When the mourners arrived on Mount Sion they were involuntarily reminded of the lines in one of the Schoenstatt hymns: “You remain standing in the storms …”. The force of the storm almost blew them off their feet, and drowned the words of Deacon Felix Geyer and the readings and hymns.
Schoenstatt, which Fr Michael Marmann accompanied and led in various positions, has passed through a number of storms, and is going through them now as well, not only because sexual abuse and the abuse of office and conscience have not stopped before its gates.

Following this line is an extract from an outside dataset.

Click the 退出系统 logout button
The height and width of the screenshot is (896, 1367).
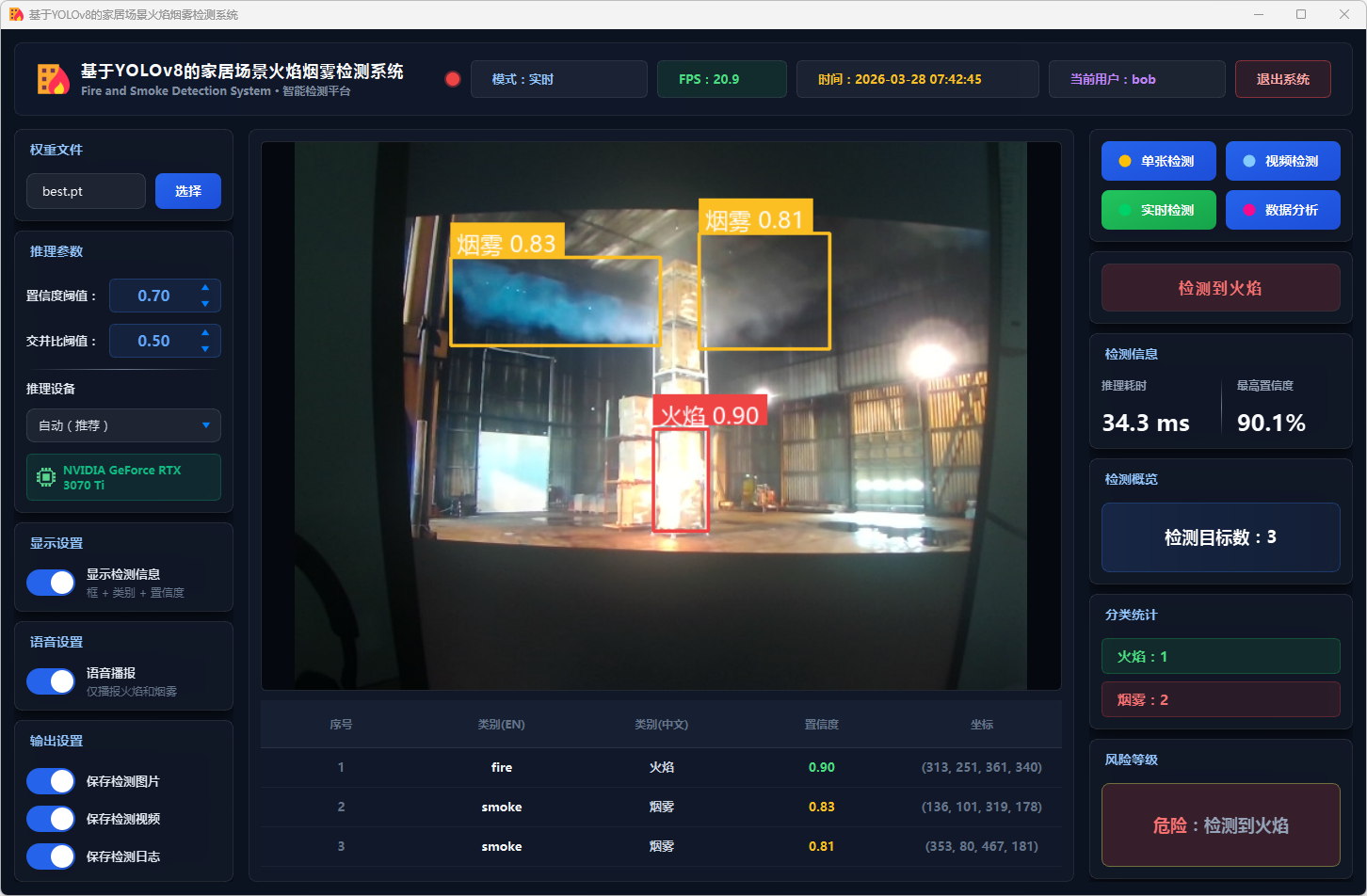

The storm up on Mount Sion reminded the mourners of what a courageous youth in Chile had told them in their letter; of the worries about the upkeep of the houses at Schoenstatt that tie up so many competent people who would be needed for innovation and shaping the world; of how again and again it seems that highlighting one’s specific character can only take place by questioning what others build.
A few prayers accompanied him while the coffin was carried to the grave and a breath of Easter blew threw the storm, because “we love the Blessed Mother”.
[i] Quoted from Streiflichter auf Spuren des Lebens, Commemorative publication for the 80th birthday of Fr Michael Johannes Marmann, Munich 2017, p. 39.
[ii] Was mir Maria bedeutet – Mit Maria zu Jesus Gelangen (What Mary means to me – With Mary to Jesus), published in: Friedrich Aschoff, Franziskus Joest, Michael Marmann (ed), Zuneigung. Christlich Perspektiven für Europa, Präsenz Kunst und Buch, 2007, Quoted in Streiflichter auf Spuren des Lebens, commemorative publication for the 80th birthday of Fr Michael Marmann, Munich 2017, p. 18-21.
[iii] Streiflichter auf Spuren des Lebens, commemorative publication for the 80th birthday of Fr Michael Marmann, Munich 2017, p. 12-14.